Materials provided
"""
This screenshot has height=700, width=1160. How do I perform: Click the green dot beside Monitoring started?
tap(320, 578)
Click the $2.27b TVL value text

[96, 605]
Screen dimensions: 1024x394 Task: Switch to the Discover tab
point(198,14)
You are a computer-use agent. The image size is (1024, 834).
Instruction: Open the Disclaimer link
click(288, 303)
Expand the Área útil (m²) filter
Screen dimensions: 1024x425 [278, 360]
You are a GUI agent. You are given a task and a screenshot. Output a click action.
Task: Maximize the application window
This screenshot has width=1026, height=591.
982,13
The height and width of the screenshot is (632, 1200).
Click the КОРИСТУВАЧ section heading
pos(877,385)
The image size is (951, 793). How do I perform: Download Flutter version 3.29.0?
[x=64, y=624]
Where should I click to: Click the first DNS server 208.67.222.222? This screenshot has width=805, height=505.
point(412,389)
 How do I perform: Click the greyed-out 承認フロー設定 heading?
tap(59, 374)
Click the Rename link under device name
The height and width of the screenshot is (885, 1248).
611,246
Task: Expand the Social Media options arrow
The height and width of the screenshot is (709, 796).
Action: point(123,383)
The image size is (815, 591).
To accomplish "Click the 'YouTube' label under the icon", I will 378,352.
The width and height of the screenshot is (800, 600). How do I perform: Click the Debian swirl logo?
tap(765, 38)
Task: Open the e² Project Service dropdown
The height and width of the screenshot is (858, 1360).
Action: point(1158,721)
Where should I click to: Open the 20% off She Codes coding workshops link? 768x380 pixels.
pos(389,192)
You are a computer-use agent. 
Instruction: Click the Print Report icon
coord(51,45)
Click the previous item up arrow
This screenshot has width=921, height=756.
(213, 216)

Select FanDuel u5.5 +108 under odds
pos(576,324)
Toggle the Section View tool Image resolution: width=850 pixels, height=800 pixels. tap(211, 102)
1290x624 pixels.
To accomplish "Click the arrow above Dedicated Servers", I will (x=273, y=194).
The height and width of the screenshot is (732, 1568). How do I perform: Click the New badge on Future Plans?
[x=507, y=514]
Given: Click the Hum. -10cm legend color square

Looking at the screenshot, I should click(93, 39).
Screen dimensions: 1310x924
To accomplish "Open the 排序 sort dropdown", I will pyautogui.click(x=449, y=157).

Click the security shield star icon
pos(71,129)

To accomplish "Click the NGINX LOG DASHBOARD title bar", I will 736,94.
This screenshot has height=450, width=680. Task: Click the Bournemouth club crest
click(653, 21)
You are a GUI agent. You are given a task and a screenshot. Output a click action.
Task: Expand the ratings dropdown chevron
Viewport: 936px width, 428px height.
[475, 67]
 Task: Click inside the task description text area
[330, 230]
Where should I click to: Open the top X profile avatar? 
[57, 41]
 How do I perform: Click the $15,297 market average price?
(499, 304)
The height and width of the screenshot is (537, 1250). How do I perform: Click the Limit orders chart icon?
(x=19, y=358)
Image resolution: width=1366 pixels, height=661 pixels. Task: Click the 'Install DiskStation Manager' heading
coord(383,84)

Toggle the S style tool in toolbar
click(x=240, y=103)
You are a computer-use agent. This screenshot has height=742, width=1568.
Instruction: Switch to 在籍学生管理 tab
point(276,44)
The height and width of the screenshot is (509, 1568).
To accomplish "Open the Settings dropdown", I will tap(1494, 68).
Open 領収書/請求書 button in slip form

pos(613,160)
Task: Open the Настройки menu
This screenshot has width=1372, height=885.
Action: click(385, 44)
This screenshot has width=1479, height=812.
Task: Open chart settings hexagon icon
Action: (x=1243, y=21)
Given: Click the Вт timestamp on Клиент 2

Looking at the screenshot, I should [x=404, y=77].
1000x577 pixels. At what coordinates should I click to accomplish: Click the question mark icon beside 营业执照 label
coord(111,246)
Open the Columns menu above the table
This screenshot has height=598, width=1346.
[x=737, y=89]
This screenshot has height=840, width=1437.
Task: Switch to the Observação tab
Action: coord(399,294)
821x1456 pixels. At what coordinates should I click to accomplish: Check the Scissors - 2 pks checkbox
"""
Your objective
Output every record above exactly as it appears.

Solution for this problem
This screenshot has height=700, width=1160. How do I perform: Click the green dot beside Monitoring started?
tap(320, 578)
Click the $2.27b TVL value text

[96, 605]
Screen dimensions: 1024x394 Task: Switch to the Discover tab
point(198,14)
You are a computer-use agent. The image size is (1024, 834).
Instruction: Open the Disclaimer link
click(288, 303)
Expand the Área útil (m²) filter
Screen dimensions: 1024x425 [278, 360]
You are a GUI agent. You are given a task and a screenshot. Output a click action.
Task: Maximize the application window
This screenshot has width=1026, height=591.
982,13
The height and width of the screenshot is (632, 1200).
Click the КОРИСТУВАЧ section heading
pos(877,385)
The image size is (951, 793). How do I perform: Download Flutter version 3.29.0?
[x=64, y=624]
Where should I click to: Click the first DNS server 208.67.222.222? This screenshot has width=805, height=505.
point(412,389)
 How do I perform: Click the greyed-out 承認フロー設定 heading?
tap(59, 374)
Click the Rename link under device name
The height and width of the screenshot is (885, 1248).
611,246
Task: Expand the Social Media options arrow
The height and width of the screenshot is (709, 796).
Action: point(123,383)
The image size is (815, 591).
To accomplish "Click the 'YouTube' label under the icon", I will 378,352.
The width and height of the screenshot is (800, 600). How do I perform: Click the Debian swirl logo?
tap(765, 38)
Task: Open the e² Project Service dropdown
The height and width of the screenshot is (858, 1360).
Action: point(1158,721)
Where should I click to: Open the 20% off She Codes coding workshops link? 768x380 pixels.
pos(389,192)
You are a computer-use agent. 
Instruction: Click the Print Report icon
coord(51,45)
Click the previous item up arrow
This screenshot has width=921, height=756.
(213, 216)

Select FanDuel u5.5 +108 under odds
pos(576,324)
Toggle the Section View tool Image resolution: width=850 pixels, height=800 pixels. tap(211, 102)
1290x624 pixels.
To accomplish "Click the arrow above Dedicated Servers", I will (x=273, y=194).
The height and width of the screenshot is (732, 1568). How do I perform: Click the New badge on Future Plans?
[x=507, y=514]
Given: Click the Hum. -10cm legend color square

Looking at the screenshot, I should click(93, 39).
Screen dimensions: 1310x924
To accomplish "Open the 排序 sort dropdown", I will pyautogui.click(x=449, y=157).

Click the security shield star icon
pos(71,129)

To accomplish "Click the NGINX LOG DASHBOARD title bar", I will 736,94.
This screenshot has height=450, width=680. Task: Click the Bournemouth club crest
click(653, 21)
You are a GUI agent. You are given a task and a screenshot. Output a click action.
Task: Expand the ratings dropdown chevron
Viewport: 936px width, 428px height.
[475, 67]
 Task: Click inside the task description text area
[330, 230]
Where should I click to: Open the top X profile avatar? 
[57, 41]
 How do I perform: Click the $15,297 market average price?
(499, 304)
The height and width of the screenshot is (537, 1250). How do I perform: Click the Limit orders chart icon?
(x=19, y=358)
Image resolution: width=1366 pixels, height=661 pixels. Task: Click the 'Install DiskStation Manager' heading
coord(383,84)

Toggle the S style tool in toolbar
click(x=240, y=103)
You are a computer-use agent. This screenshot has height=742, width=1568.
Instruction: Switch to 在籍学生管理 tab
point(276,44)
The height and width of the screenshot is (509, 1568).
To accomplish "Open the Settings dropdown", I will tap(1494, 68).
Open 領収書/請求書 button in slip form

pos(613,160)
Task: Open the Настройки menu
This screenshot has width=1372, height=885.
Action: click(385, 44)
This screenshot has width=1479, height=812.
Task: Open chart settings hexagon icon
Action: (x=1243, y=21)
Given: Click the Вт timestamp on Клиент 2

Looking at the screenshot, I should [x=404, y=77].
1000x577 pixels. At what coordinates should I click to accomplish: Click the question mark icon beside 营业执照 label
coord(111,246)
Open the Columns menu above the table
This screenshot has height=598, width=1346.
[x=737, y=89]
This screenshot has height=840, width=1437.
Task: Switch to the Observação tab
Action: coord(399,294)
821x1456 pixels. At what coordinates should I click to accomplish: Check the Scissors - 2 pks checkbox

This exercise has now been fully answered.